World Television Day is celebrated annually on 21 November. It commemorates the United Nation’s first World Television Forum on this day in 1996. The television was recognized as a symbol of communication, education, and information.
In 1927, Philo Taylor Farnsworth was 21 years old when he invented the world’s first electronic television. His idea was of a system that could capture moving pictures, change them into a code, and them move those images with radio waves to different devices.
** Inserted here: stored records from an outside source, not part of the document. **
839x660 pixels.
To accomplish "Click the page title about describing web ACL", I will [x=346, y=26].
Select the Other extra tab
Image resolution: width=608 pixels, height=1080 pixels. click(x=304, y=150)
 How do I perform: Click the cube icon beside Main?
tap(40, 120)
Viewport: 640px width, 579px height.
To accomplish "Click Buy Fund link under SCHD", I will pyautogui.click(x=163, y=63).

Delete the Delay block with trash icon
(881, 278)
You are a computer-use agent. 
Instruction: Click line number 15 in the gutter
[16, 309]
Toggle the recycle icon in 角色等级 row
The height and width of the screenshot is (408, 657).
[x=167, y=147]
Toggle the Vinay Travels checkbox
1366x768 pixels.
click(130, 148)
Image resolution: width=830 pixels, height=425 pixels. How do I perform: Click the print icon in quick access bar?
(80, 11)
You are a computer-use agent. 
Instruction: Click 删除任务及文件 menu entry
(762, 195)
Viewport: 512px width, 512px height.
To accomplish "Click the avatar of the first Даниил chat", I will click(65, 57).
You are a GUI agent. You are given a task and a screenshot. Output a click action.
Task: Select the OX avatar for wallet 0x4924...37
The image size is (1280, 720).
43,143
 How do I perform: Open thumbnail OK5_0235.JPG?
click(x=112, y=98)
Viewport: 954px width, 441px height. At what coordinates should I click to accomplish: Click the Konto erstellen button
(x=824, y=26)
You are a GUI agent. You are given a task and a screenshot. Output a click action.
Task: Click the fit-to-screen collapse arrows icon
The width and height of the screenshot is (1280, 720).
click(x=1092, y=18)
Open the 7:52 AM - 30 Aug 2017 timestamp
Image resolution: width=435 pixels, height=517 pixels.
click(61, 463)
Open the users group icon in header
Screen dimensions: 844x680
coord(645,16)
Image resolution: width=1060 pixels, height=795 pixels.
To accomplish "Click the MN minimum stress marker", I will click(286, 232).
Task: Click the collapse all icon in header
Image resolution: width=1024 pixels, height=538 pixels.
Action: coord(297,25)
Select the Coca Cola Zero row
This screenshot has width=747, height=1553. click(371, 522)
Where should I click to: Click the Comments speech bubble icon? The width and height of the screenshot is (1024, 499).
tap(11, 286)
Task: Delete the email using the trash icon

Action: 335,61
Phil Farnsworth (1906-1971) was born in Utah in the United States of America. His greatest moment was in 1969 when he watched the moon landing on his own television in his own home. NASA’s Apollo 11 landed on the moon on 20 July 1969 when Americans Neil Armstrong and Buzz Aldrin walked on the moon, and Michael Collins remained in the shuttle. It was televised in real time to millions of viewers all over the world.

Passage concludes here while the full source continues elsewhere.